Tashkent: Uzbekistan has called on the international community to continue supporting the Central Asian nation’s efforts to mitigate the consequences of the shrinking of the Aral Sea.
Speaking during the UN 2023 Water Conference on Friday, Saida Mirziyoyeva, head of the communications and information policy sector of the executive office of the Administration of the Uzbek President, noted that her country was making efforts to stabilise the sand on the dried-up seabed of the Aral Sea, Xinhua News Agency reported.
“Now almost 1.5 million hectares of land have been planted with forest,” she said, noting that projects worth more than 14 million US dollars are being implemented under the auspices of the UN.
The Aral Sea, located between Kazakhstan and Uzbekistan, was once the world’s fourth-largest inland waterbody. It has shrunk remarkably since 1960 — with its surface area dwindling from 67,000 square km in 1960 to just 6,000 square km in 2020.
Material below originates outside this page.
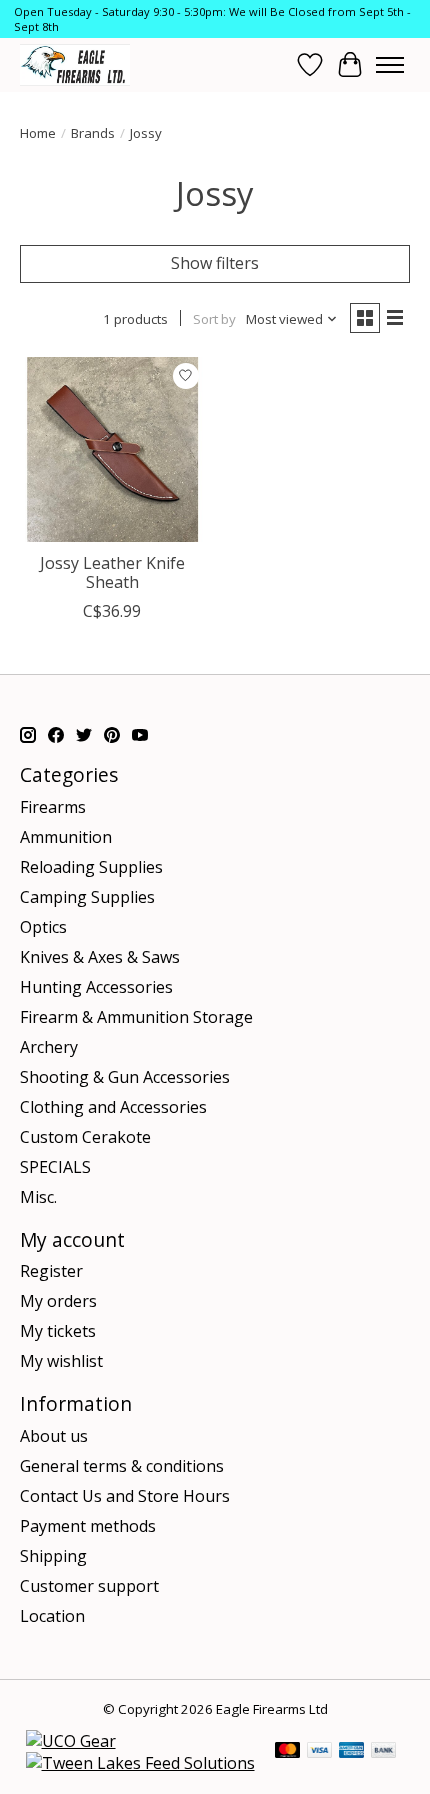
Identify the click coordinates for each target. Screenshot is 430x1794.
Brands (93, 133)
Latest research showed that rising temperatures, a lack of water-saving technology in farmlands, wetland expansion in the middle and lower reaches, and a large amount of water storage in upstream hydropower stations, had all accelerated the shrinkage of the Aral Sea in the past two decades.
The dried shores produce salt dust, posing a serious threat to local ecological environment and people’s health.